Alpine Linux: From vulnerability discovery to code execution (Pt 1 of 2)

Share this…

I recently uncovered two critical vulnerabilities in Alpine Linux’s package manager, assigned CVE-2017-9669 and CVE-2017-9671. These vulnerabilities could potentially lead to an attacker executing malicious code on your machines, if you are using Alpine Linux knowingly or implicitly.

Alpine Linux is a lightweight Linux distribution that has become increasingly popular in the last several years. This was mainly possible thanks to its use within containers, notably in Docker. The majority of the official Docker repositories have an alpine build variant, and the alpine repository itself currently has more than 10 million pulls.

Alpine is advertised as a security-oriented distribution and its developers are putting a great deal of effort into living up to that claim, for instance, by including kernel side defense mechanisms and by compiling user space packages with all modern binary protections. For these reasons we use Alpine here at Twistlock, and as a security researcher I decided to dig into alpine’s internals and hunt for significant flaws that could compromise all alpine users.

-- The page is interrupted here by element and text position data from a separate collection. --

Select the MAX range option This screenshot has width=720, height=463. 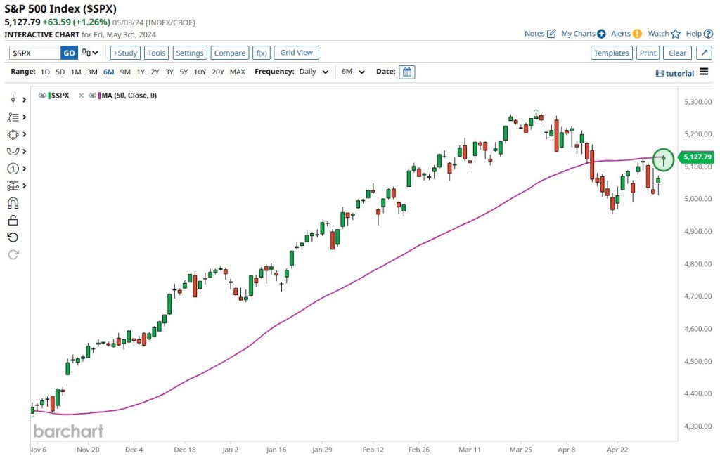[x=238, y=72]
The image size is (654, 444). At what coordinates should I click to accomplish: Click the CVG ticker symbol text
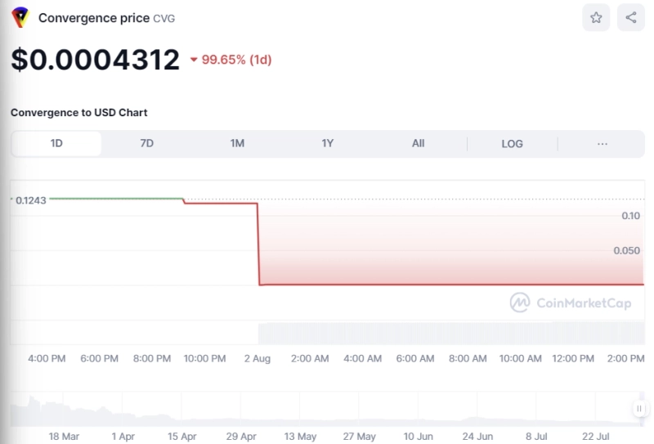tap(164, 18)
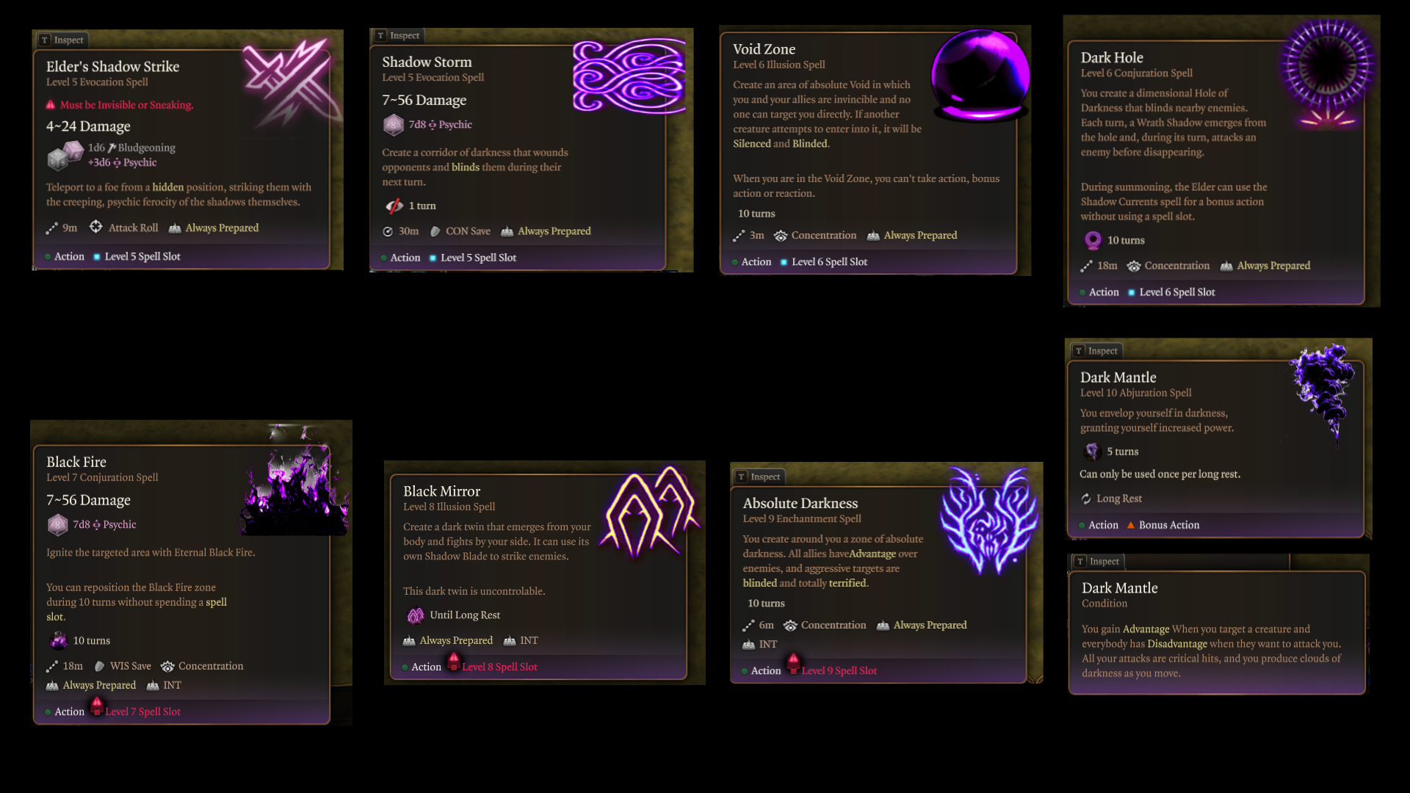
Task: Click the Inspect tab above Absolute Darkness
Action: tap(759, 477)

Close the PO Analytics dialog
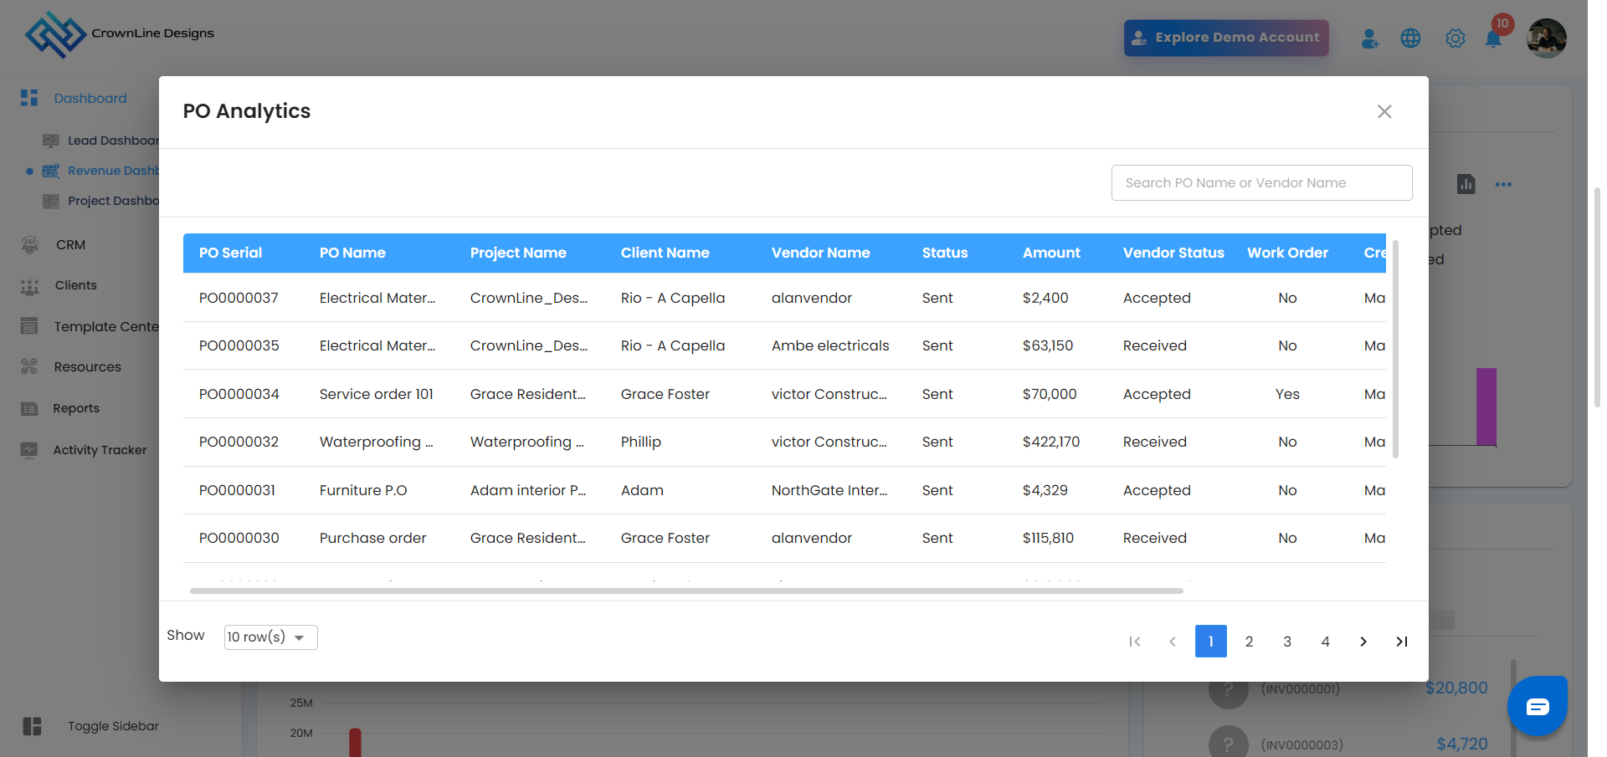click(x=1384, y=112)
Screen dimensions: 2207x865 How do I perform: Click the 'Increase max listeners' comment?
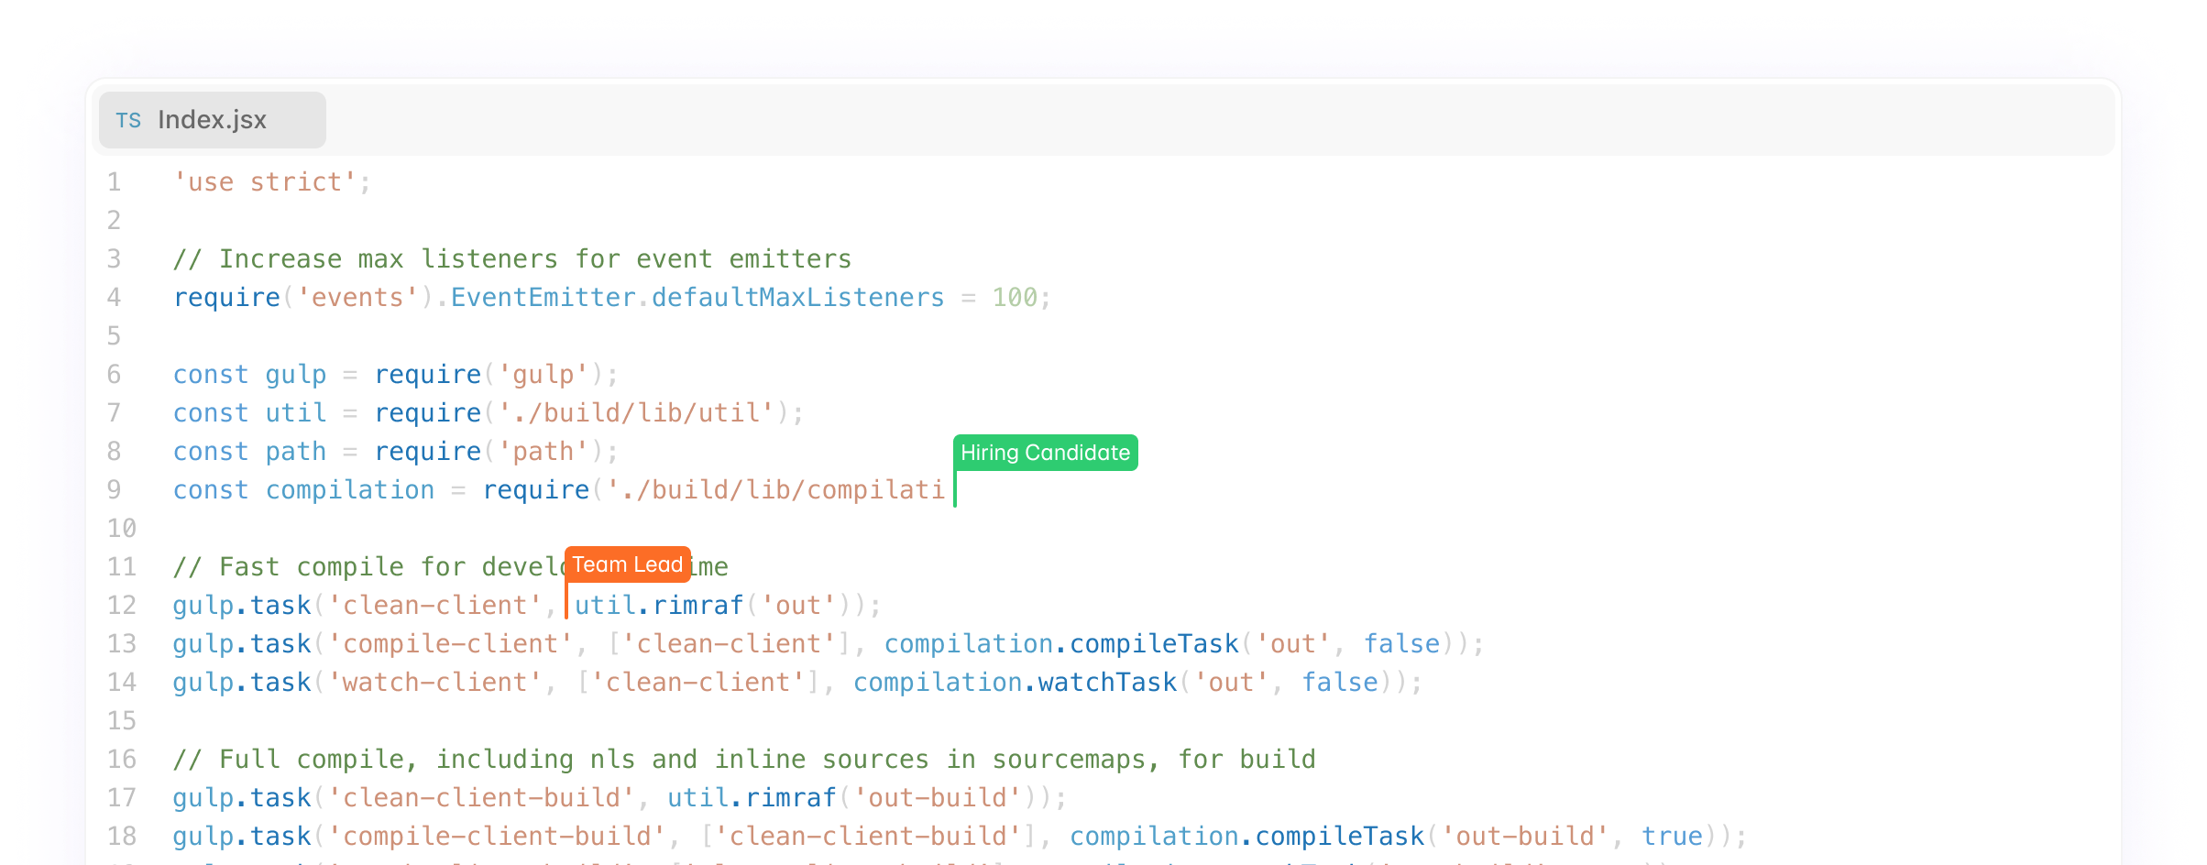[x=511, y=259]
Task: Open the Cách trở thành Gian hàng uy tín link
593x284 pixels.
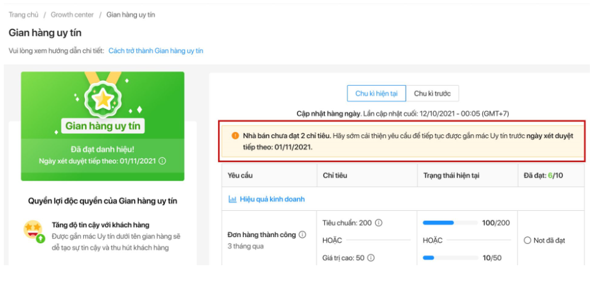Action: point(156,51)
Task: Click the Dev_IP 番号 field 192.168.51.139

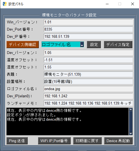Action: click(x=88, y=36)
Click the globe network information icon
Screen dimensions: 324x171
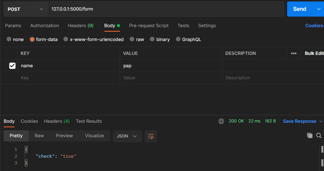pos(221,121)
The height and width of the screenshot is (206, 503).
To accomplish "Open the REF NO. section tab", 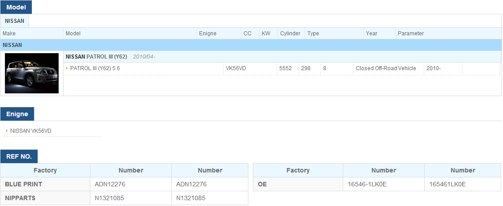I will [19, 156].
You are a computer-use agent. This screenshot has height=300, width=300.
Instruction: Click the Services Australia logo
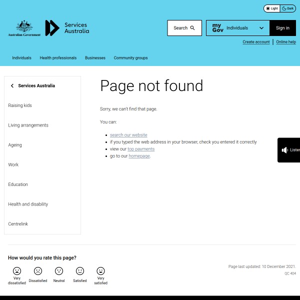67,28
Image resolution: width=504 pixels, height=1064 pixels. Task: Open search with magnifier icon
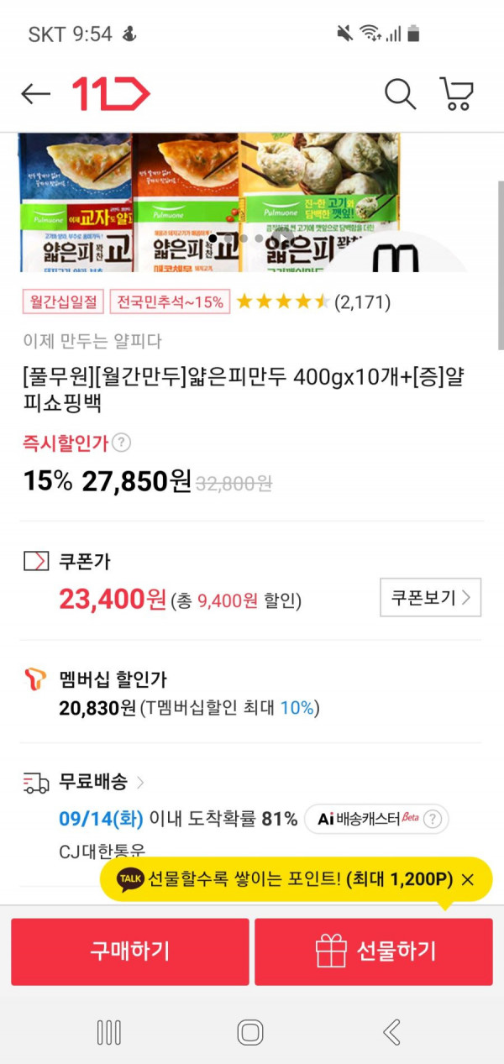point(400,94)
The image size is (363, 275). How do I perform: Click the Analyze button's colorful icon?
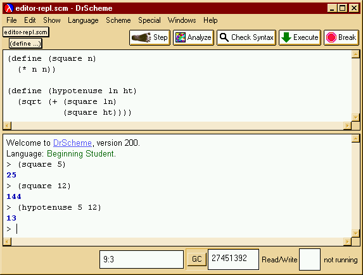[x=181, y=37]
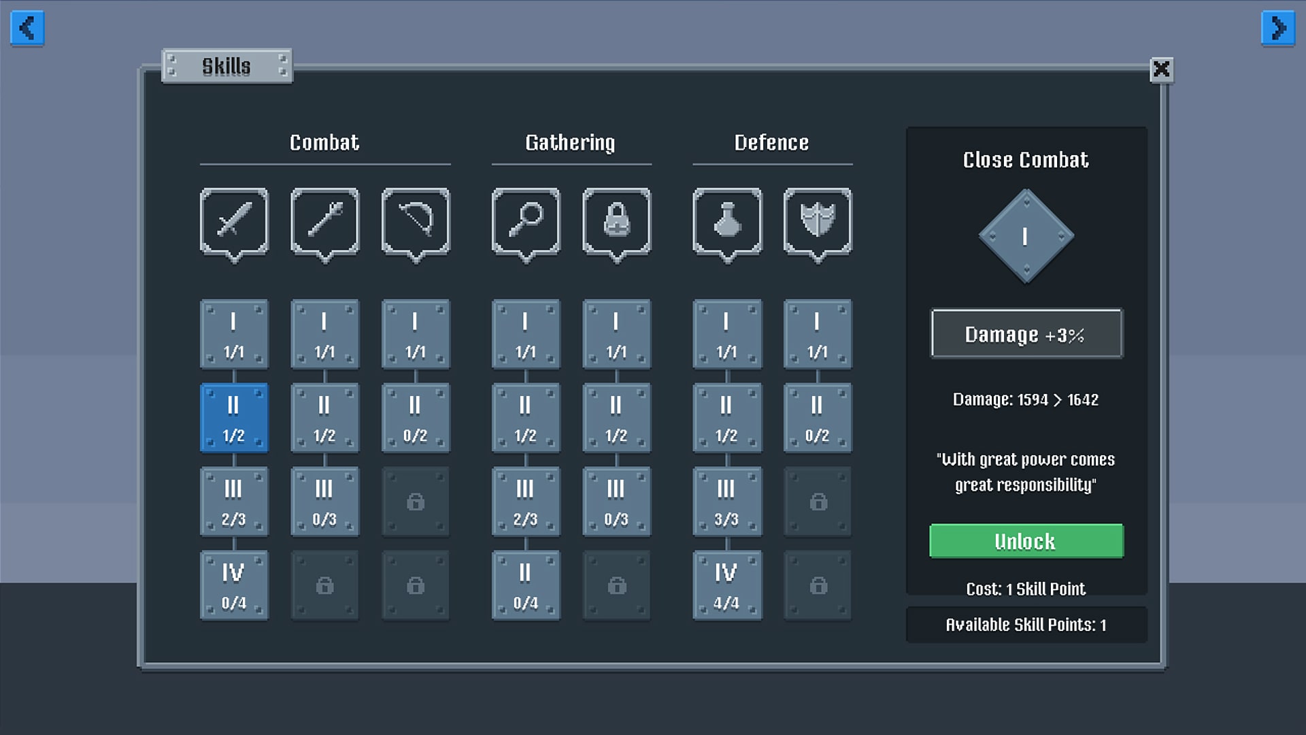Select the Gathering column header
The height and width of the screenshot is (735, 1306).
point(571,142)
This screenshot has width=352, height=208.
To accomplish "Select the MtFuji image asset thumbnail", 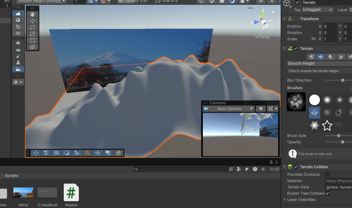I will click(x=23, y=193).
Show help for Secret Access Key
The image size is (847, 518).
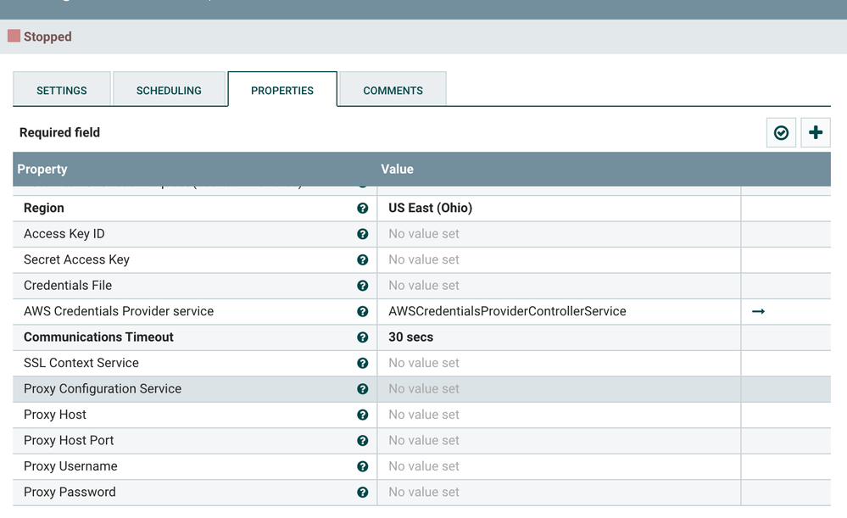click(363, 259)
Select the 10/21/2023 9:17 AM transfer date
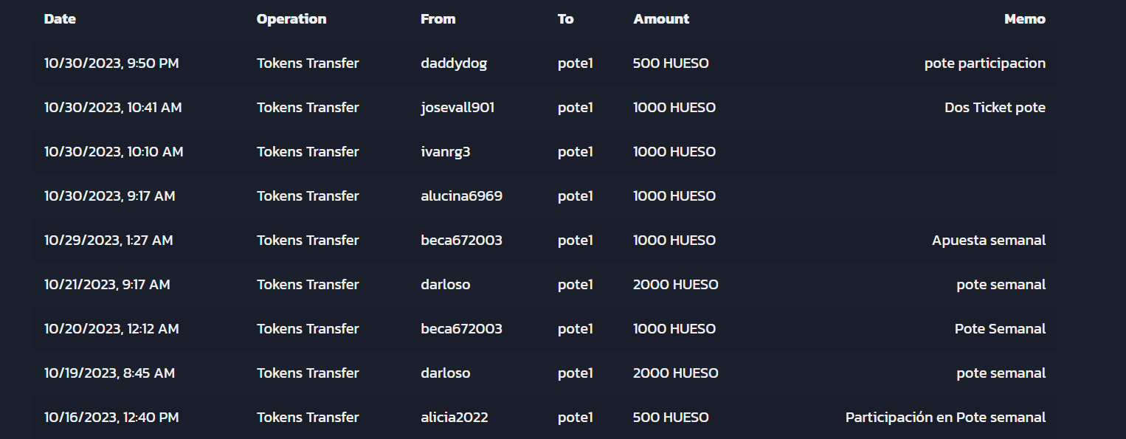The image size is (1126, 439). tap(107, 285)
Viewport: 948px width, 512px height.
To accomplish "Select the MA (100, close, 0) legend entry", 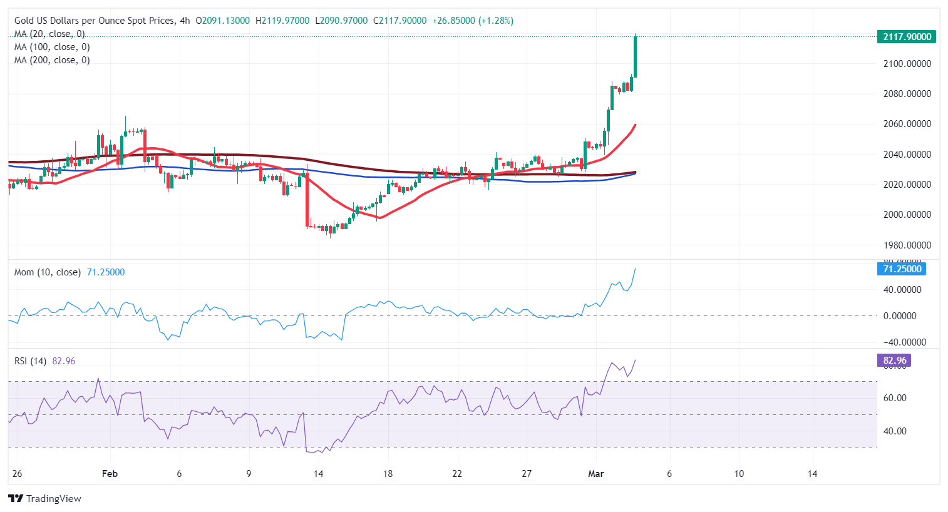I will pyautogui.click(x=49, y=46).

Targeting apk and finding bugs

There are different tools that make the alpine distribution. The one thing I really wanted to take a look into was apk – alpine’s package manager. If I was somehow able to alter packages before they were installed, or convince the package manager to downgrade packages, I could execute code on a target system.

Following some preliminary research, I eventually decided to attempt fuzzing specific parts of apk. I patched apk with some modifications and compiled it for afl (to be precise, I wrote my own applet that uses a file as an input). In the past I had success in finding zero-day vulnerabilities by fuzzing with afl, so I had a good feeling I could find bugs in apk by fuzzing specific functions that I assumed potentially vulnerable.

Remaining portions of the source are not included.